**Directions for this task:** Your task is to return, word for word, only the lines from the line with "Task: Expand the Add Member dropdown arrow" through the close of the data. Exclude all pictures.

(Screenshot grounding data)
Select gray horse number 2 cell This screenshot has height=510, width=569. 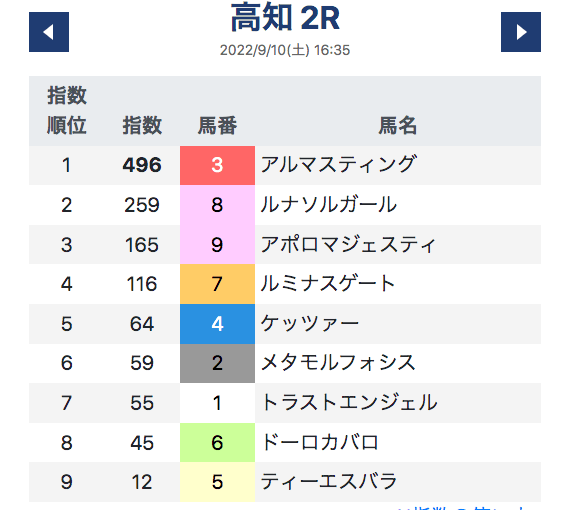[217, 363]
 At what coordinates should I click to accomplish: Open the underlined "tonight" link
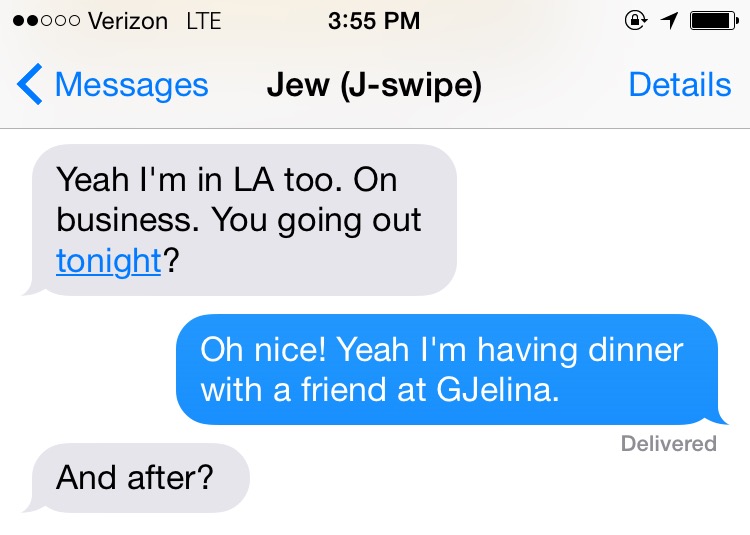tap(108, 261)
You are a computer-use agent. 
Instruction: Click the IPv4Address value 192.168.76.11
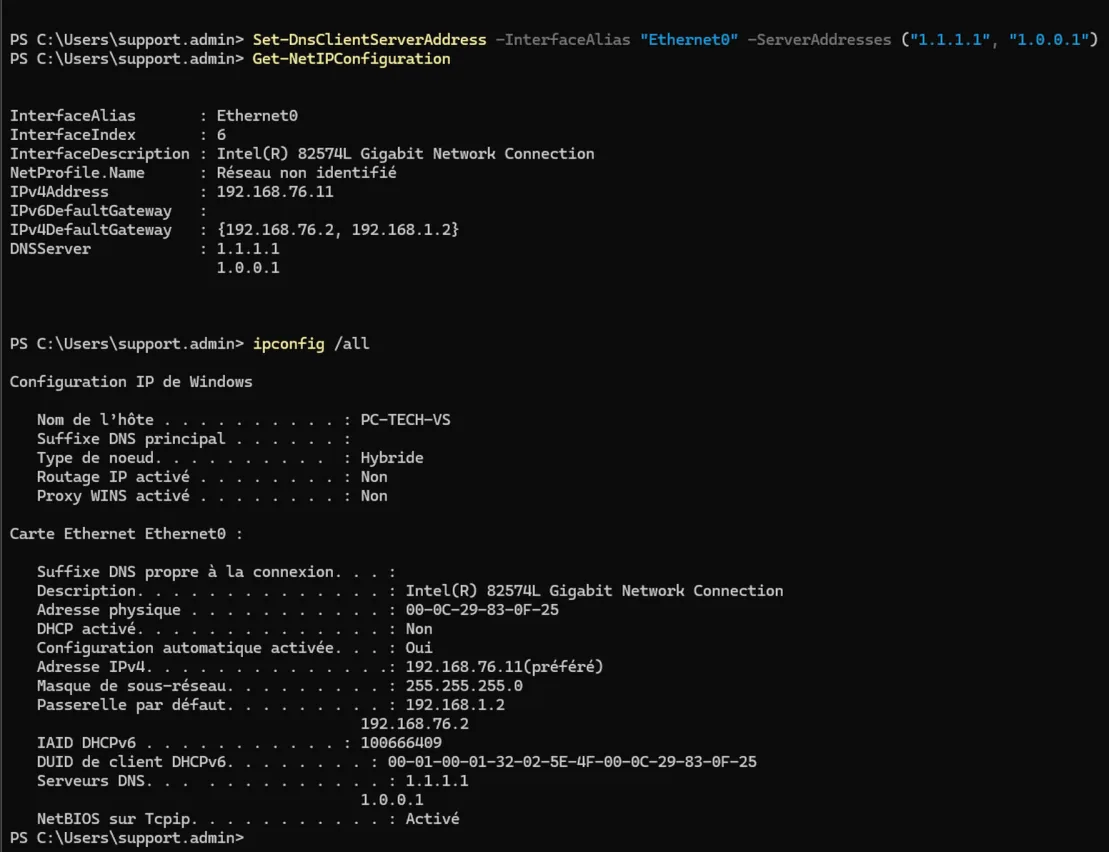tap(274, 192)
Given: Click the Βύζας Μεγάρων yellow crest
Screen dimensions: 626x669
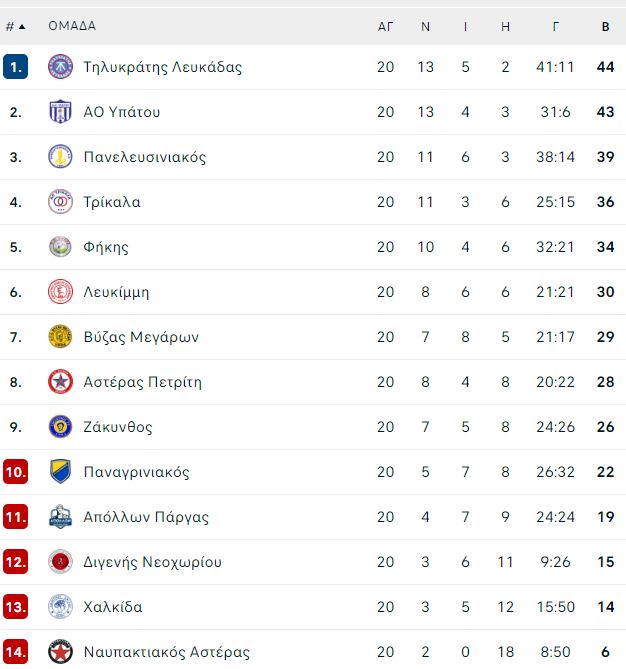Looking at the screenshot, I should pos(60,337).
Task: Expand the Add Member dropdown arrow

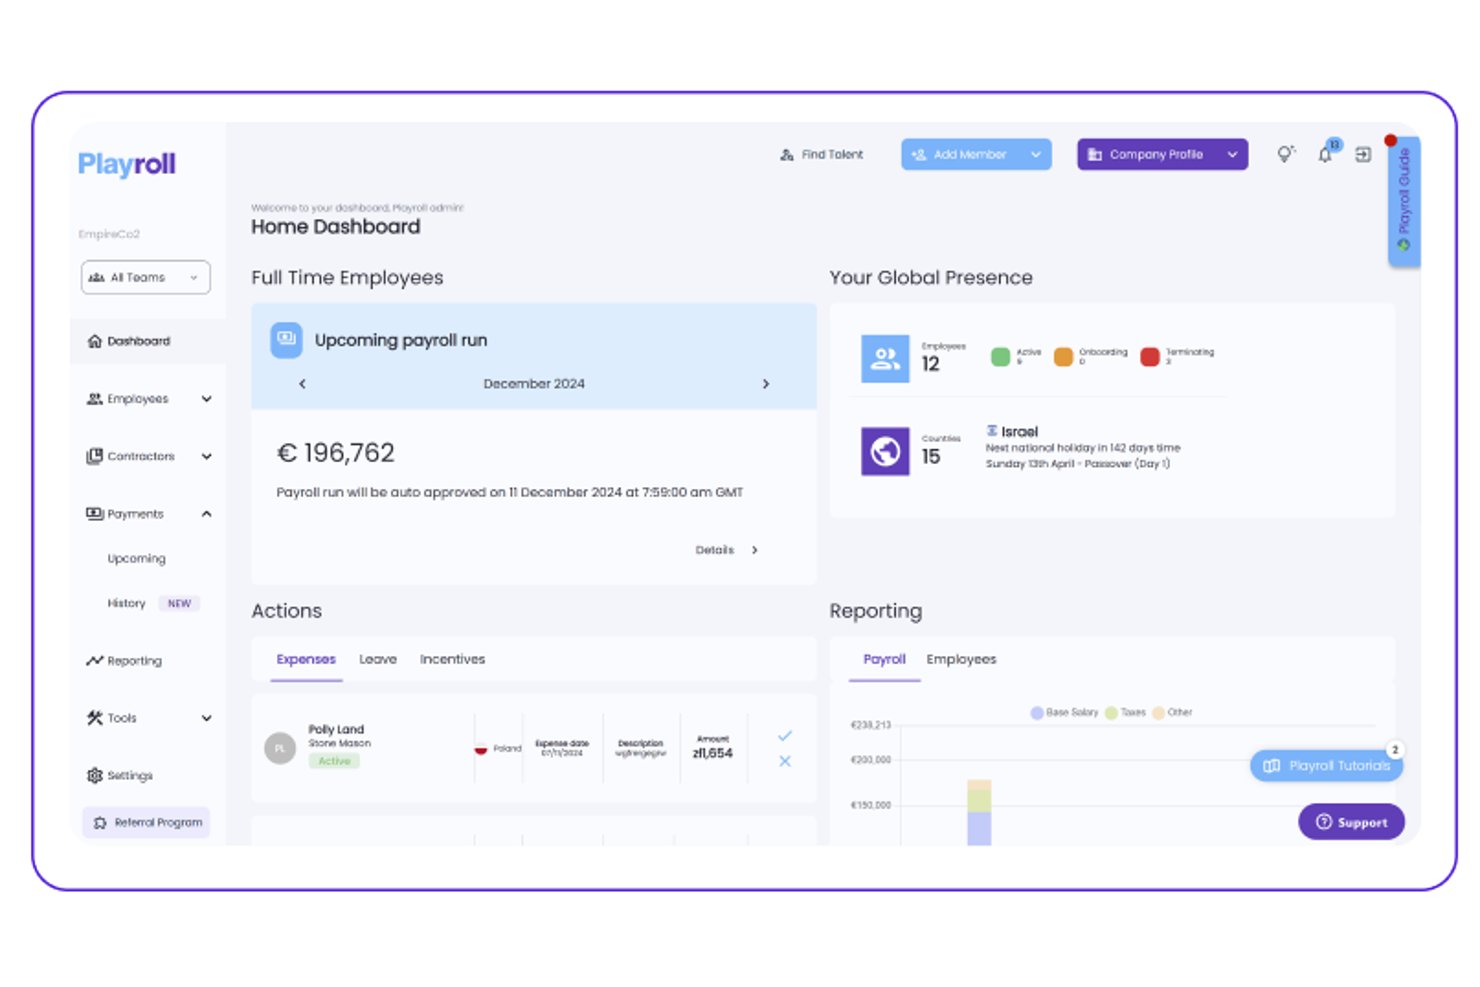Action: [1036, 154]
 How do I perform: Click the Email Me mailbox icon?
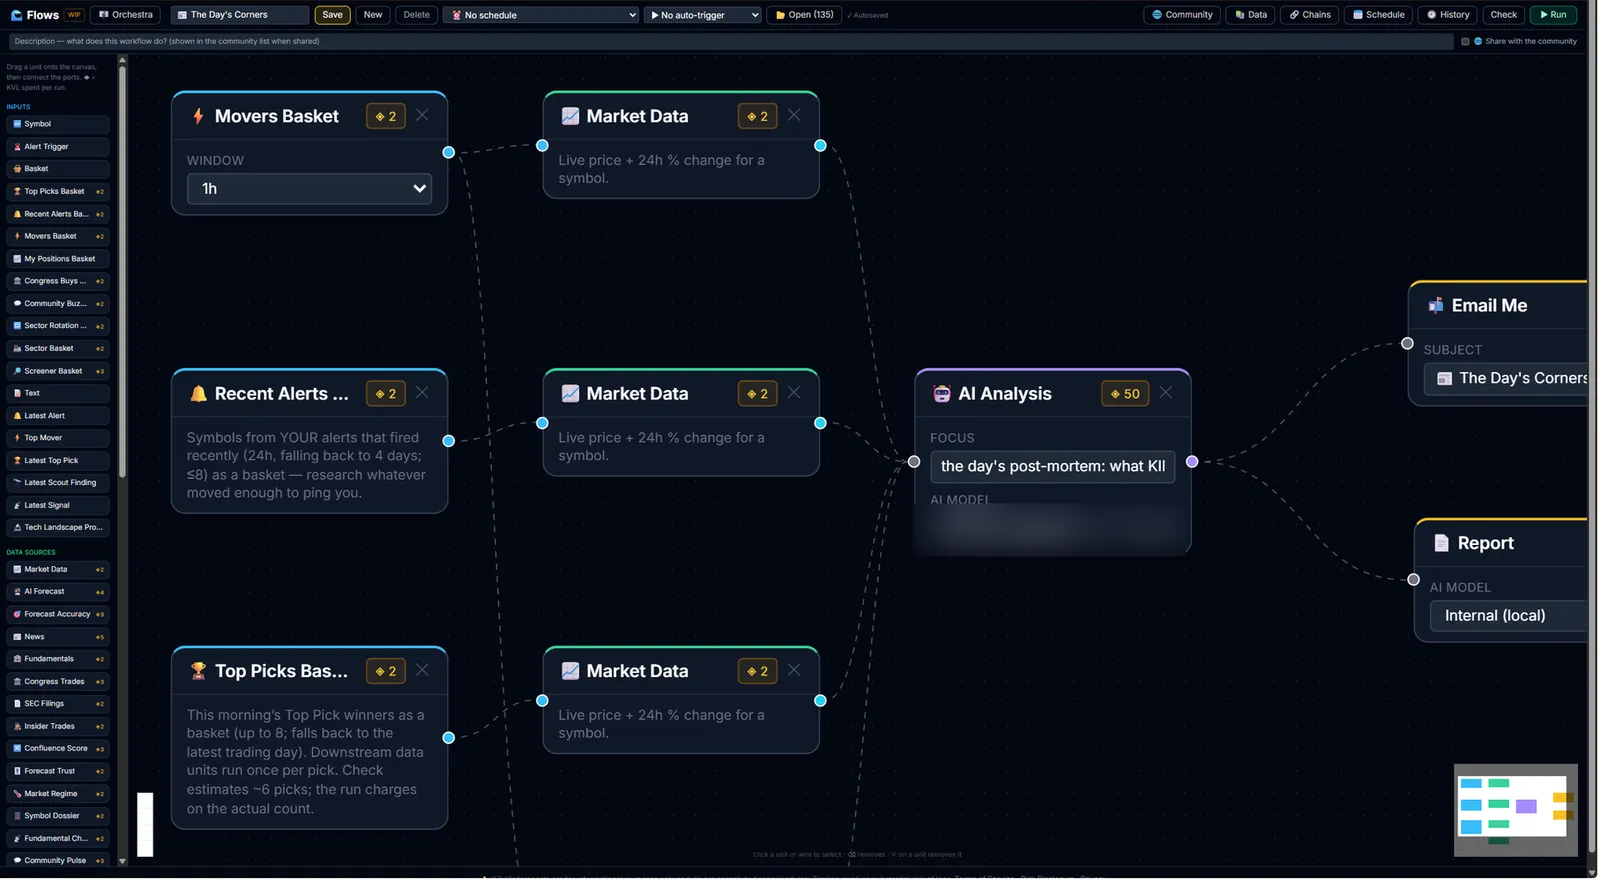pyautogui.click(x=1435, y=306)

**Your solution:**
Task: Expand the Add Member dropdown arrow

Action: [1036, 154]
 How do I perform: Click the Email Me mailbox icon?
pyautogui.click(x=1435, y=306)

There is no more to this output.